Personal Site: https://jelinr.github.io/
These refer to projects that I have improved upon pre-existing models or methods using innovative approaches, often producing surprisingly good results.
-
Lightweight CNN for Speech Keyword Detection: Developed a lightweight CNN model (31k parameters) to classify speech keywords with 90.27% categorical accuracy on the Google V12 Speech Commands Dataset. The model has a 39 ms average inference time and uses 90 KB memory, competing with SoTA models like TDNN (250k parameters, 94% accuracy).
-
YOLOv8n Object Detection using Blob Enhancers: Improved YOLOv8n for small human (far away or occluded persons) detection by 1.1% by adding a pre-processing layer that enhances regions of interest (through blob detection) before fine-tuning the model. The preprocessing speed merely increased by 2 ms (from 7 ms to 9 ms).
-
Fake News Recognition with Naive Bayes: Built an efficient text classifier in R for fake news detection using Multinomial Naive Bayes. A SQL-based approach enabled handling term-context matrices efficiently, training on 20,800 rows (average 4,544 words) in under 30 seconds.
-
Dask Distributed Analysis with Big Data: Implemented anomaly detection on a large industrial dataset (~5GB) using a virtual cluster of 3 worker nodes. Efficiently utilized low-level map-reduce parallelization to process the big data.

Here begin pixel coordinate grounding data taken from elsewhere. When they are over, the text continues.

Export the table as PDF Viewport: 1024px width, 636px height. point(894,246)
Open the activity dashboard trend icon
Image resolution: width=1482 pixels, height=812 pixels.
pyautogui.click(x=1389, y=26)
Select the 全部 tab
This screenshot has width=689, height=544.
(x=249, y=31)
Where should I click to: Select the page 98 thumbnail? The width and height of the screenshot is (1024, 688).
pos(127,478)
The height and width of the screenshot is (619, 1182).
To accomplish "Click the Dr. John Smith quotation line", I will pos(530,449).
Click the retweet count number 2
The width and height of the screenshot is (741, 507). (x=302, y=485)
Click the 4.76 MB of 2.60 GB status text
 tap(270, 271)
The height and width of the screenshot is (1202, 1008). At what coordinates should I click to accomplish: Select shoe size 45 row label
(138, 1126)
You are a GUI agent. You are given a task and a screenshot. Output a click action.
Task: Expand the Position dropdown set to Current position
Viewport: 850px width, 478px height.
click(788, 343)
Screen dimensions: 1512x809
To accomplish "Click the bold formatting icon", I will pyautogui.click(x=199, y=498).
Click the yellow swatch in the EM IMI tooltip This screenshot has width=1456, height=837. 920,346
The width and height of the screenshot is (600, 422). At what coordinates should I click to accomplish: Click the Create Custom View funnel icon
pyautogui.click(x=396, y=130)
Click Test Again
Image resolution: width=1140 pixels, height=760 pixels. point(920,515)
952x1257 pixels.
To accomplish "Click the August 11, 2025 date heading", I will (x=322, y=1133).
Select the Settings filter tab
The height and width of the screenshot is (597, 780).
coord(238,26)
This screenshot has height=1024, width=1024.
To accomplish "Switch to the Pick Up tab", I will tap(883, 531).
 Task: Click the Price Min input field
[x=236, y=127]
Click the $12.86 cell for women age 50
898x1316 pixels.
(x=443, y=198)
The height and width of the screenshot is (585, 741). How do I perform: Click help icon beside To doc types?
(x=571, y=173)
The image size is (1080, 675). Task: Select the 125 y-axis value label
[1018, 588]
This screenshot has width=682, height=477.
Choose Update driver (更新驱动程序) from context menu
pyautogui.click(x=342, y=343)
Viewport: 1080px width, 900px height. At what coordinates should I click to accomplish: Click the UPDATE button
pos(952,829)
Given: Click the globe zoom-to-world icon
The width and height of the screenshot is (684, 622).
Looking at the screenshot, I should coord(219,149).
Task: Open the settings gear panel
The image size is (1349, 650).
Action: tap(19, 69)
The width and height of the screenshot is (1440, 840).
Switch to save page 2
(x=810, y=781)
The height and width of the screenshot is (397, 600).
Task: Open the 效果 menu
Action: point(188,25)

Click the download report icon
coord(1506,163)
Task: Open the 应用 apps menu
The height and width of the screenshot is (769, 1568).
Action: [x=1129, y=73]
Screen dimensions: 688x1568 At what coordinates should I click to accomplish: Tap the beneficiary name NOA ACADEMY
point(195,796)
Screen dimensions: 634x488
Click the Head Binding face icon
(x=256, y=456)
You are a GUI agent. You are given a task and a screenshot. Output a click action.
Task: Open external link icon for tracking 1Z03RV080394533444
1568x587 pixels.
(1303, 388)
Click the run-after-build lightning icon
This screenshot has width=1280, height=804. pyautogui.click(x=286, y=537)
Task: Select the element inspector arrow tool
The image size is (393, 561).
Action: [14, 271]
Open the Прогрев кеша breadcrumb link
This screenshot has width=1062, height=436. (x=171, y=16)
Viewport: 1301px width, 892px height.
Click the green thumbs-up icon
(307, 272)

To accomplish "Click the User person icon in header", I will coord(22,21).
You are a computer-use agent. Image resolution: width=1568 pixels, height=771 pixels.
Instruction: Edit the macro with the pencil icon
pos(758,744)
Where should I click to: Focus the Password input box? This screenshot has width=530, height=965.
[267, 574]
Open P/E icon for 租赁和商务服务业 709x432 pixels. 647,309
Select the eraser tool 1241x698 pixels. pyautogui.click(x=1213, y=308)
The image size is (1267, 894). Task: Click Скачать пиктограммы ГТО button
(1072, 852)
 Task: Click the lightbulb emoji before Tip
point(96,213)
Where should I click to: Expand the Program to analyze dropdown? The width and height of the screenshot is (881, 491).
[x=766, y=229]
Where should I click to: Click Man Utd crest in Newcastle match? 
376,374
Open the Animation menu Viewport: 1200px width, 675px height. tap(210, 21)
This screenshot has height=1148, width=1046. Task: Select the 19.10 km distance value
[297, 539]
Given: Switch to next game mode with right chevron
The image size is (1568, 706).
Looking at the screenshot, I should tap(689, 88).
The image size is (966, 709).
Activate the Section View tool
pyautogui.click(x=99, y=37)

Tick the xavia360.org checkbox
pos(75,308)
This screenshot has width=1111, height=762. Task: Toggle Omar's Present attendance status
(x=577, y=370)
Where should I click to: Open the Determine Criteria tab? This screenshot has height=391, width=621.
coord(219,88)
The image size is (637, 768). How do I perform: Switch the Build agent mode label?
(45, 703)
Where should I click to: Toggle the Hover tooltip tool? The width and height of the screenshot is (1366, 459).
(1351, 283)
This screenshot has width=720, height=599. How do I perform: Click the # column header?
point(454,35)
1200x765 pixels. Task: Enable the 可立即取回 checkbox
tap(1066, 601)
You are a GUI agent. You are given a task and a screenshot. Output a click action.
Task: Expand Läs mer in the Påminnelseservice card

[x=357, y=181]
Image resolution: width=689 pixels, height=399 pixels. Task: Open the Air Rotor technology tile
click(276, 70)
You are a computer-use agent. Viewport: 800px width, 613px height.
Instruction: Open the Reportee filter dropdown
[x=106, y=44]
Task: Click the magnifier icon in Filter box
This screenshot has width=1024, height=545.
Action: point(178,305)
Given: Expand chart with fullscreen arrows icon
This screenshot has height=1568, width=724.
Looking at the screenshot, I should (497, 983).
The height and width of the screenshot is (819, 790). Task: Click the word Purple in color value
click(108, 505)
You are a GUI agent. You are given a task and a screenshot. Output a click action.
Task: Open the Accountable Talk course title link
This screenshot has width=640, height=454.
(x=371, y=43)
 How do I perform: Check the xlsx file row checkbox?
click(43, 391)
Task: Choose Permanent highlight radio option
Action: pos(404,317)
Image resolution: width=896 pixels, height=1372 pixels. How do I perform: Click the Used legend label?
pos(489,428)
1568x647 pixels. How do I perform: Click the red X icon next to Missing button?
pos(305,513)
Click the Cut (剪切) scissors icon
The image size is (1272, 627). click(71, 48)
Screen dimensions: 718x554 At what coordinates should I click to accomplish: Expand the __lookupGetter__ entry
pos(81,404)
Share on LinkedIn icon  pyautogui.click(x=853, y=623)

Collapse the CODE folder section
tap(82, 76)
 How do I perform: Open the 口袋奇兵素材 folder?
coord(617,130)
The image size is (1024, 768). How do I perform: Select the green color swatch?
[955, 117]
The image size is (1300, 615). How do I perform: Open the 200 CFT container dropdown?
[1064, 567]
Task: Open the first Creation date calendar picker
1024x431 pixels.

These refer to projects that I use to get comfortable with a concept or tool. The focus of these projects is to familiarize myself with the tool, and it is less about deriving benchmark-worthy results.
-
Learning Kant using LLM and RAG: Tested RAG's capability using Llama-2 as the chatbot LLM, FAISS as the vector store, and HuggingFace for the pipeline on four influential works of Immanuel Kant, optimizing prompts and parameters for best results.
-
Audio Generation using Variational Autoencoders: Built a continuously varying latent space using VAE to generate speech keyword audio samples. This was done by optimizing the latent dimension and the encoder and decoder parameters, experimenting with assymetric structures.
-
Predicting Plasma Crashes with Transformers: Conducted anomaly detection (magnetic crashes) on a highly imbalanced time series dataset (plasma evolution) using three architectures: 1-D CNN, DNN, and Transformer.
-
Muon Pair Detection: Identified rare muon events using a signal selection strategy with linear interpolation and count thresholds on a four-layer detector, modeled after CMS drift tubes.